Thursday, August 23, 2012

UK Installs 50% of World Offshore Wind But High Cost Is Big Barrier In US

Offshore wind power so-far is a very British thing.  In the offshore wind race, Team GB has more than half-of-the medals, since the UK has installed 2,500 megawatts of the world's 4,600 megawatts, according to the Earth Policy Institute.  See http://www.earth-policy.org/plan_b_updates/2012/update106.  By comparison, global land based wind was about 233,500 megawatts at the end of 2011.

First deployed in 1991 in Denmark, wind is now operating in the waters of 12 nations, and its capacity has increased 6-times since 2006.  Of course, the rapid increase reflects the very small base from which it is growing.
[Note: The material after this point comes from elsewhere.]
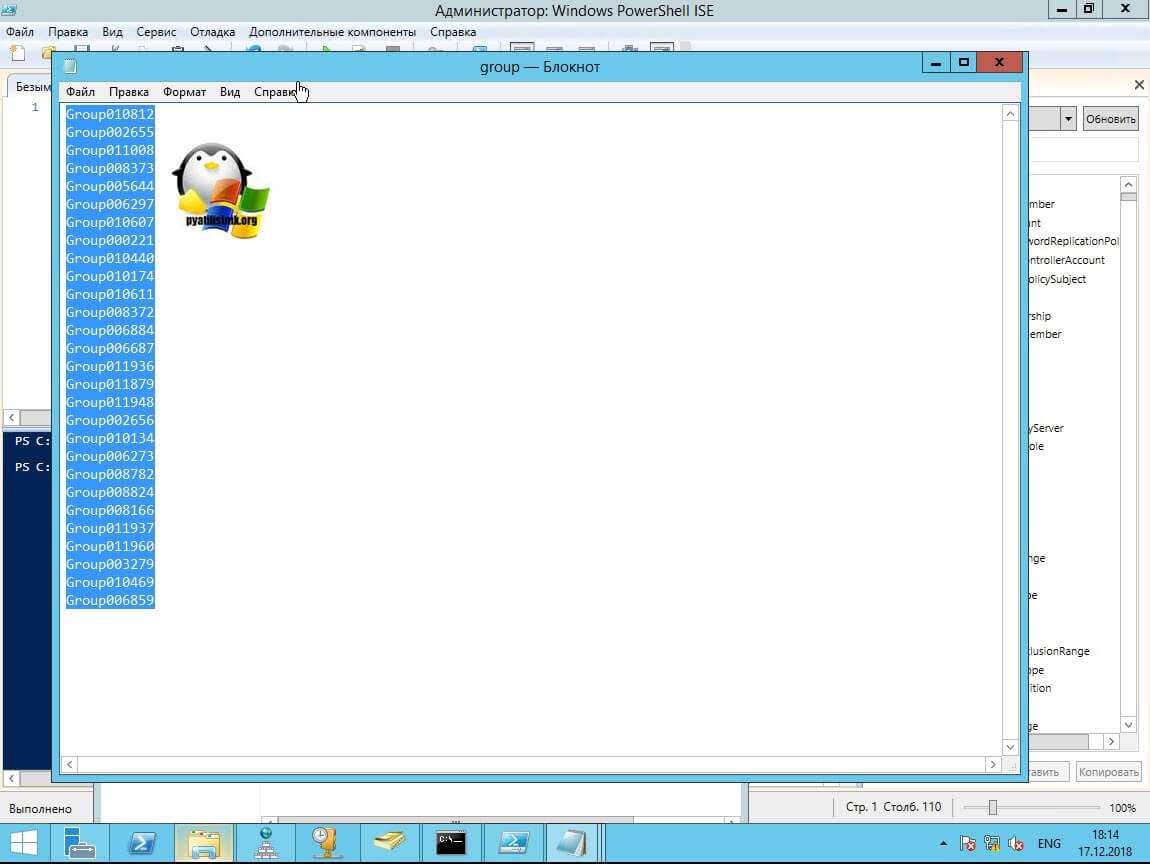1150x864 pixels.
Task: Open File Explorer from the taskbar
Action: [204, 842]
The principal barrier to offshore wind development is cost and not the wind resource.  Ocean winds are among the best in the world, but costs for capturing that wind remain much greater than land wind farms.  Offshore wind in the USA costs about 18 to 22 cents per kilowatt-hour, when wind on land can be produced for 5 cents per kilowatt-hour.

Will the US begin producing offshore wind?  Major challenges to offshore wind development exist here, when compared to Europe or Asia. Though Hawaii is an exception, many parts of the coastal USA have lower electricity prices than found around the world and have access to large, substantially lower priced land wind resources.    Siting wind on land in the geographically small, heavily populated UK is much more difficult than doing so in Texas, Oregon, California, Washington, New York, all of which have good on-land wind resources.  The case for building offshore wind is much more difficult to make when land-based wind can be developed and a lower cost.

Despite the obstacles, at least three offshore US wind projects are in serious stages of development--the Cape Wind project in Massachusetts, a Rhode Island proposed project, and a wind farm off New Jersey.  Perhaps one of these three projects will become America's first, but offshore wind will face an uphill climb in the USA for many years to come, unless its costs fall considerably.